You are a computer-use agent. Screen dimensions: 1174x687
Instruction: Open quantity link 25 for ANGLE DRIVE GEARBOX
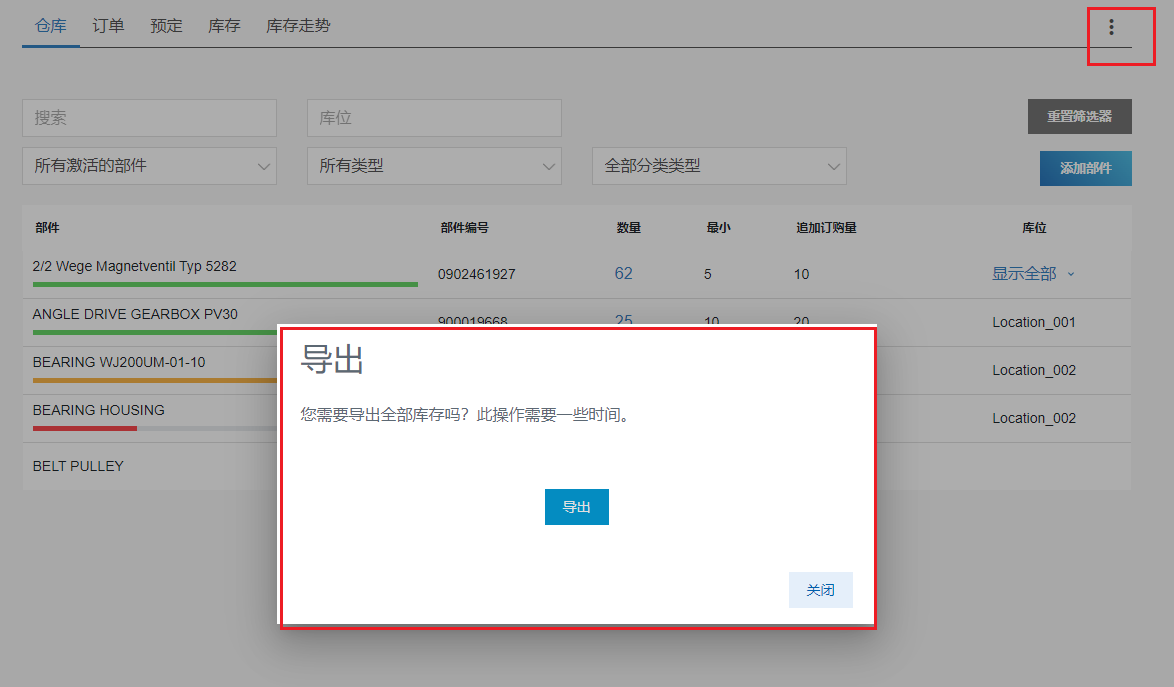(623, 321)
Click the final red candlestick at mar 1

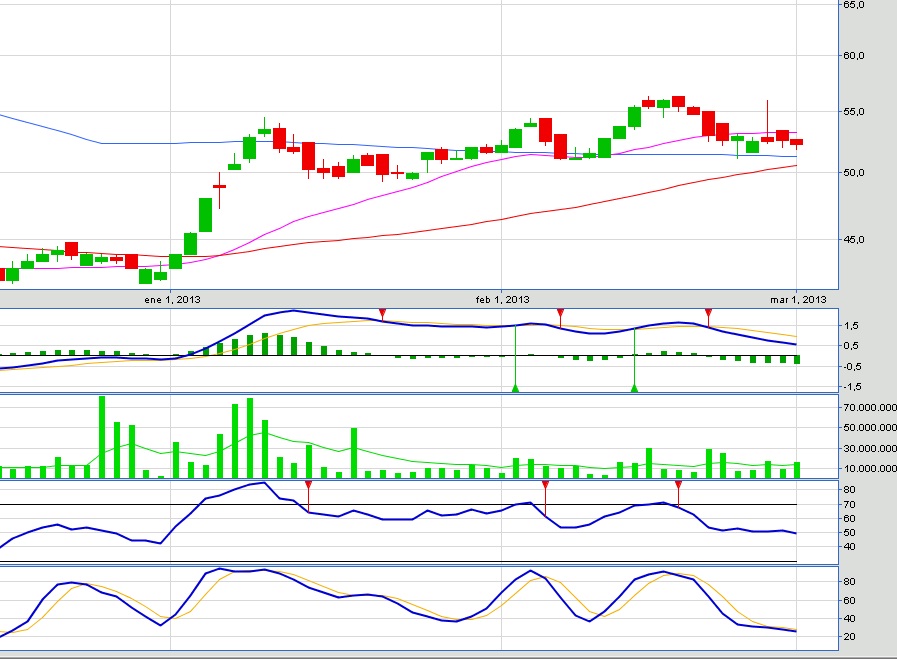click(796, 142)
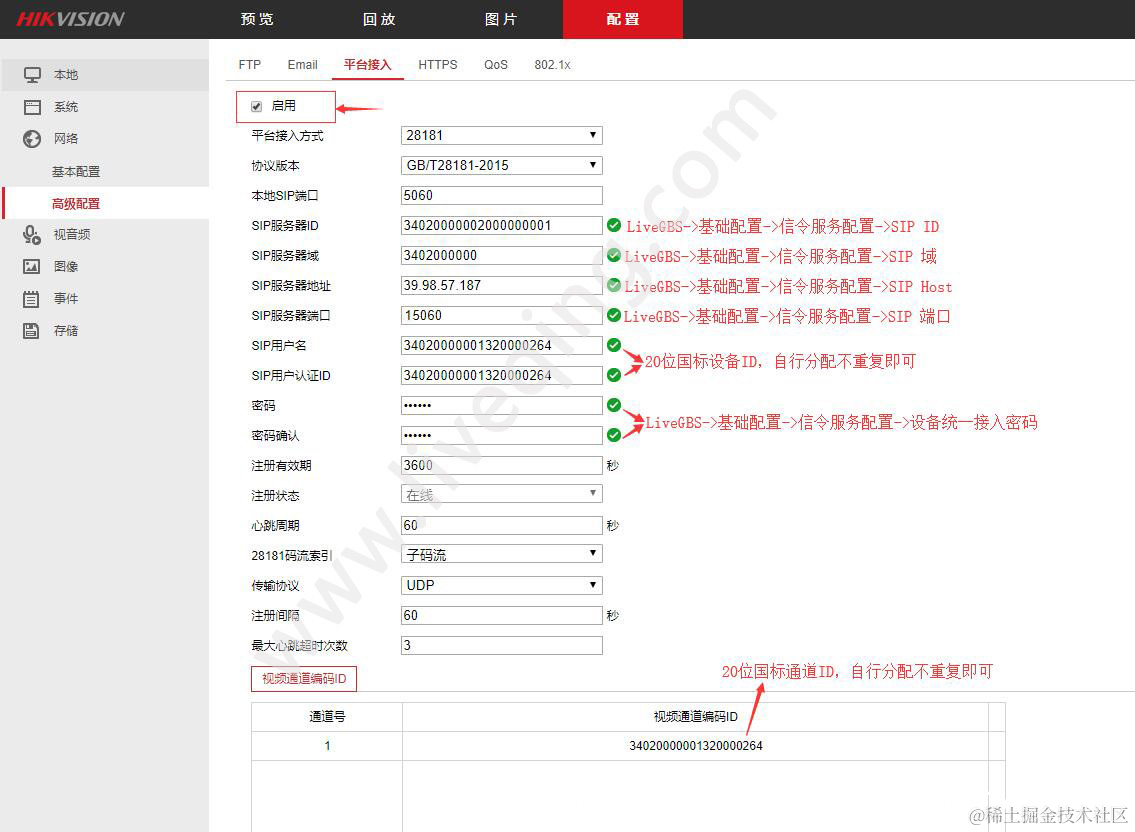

※ ※ ※

* TASK TO COMPLETE
Could you return the entire listing above verbatim while dropping each picture?

* EXERCISE SOLUTION
You are a computer-use agent. Screen dimensions: 1174x687
Instruction: Open quantity link 25 for ANGLE DRIVE GEARBOX
(623, 321)
Click the final red candlestick at mar 1

click(796, 142)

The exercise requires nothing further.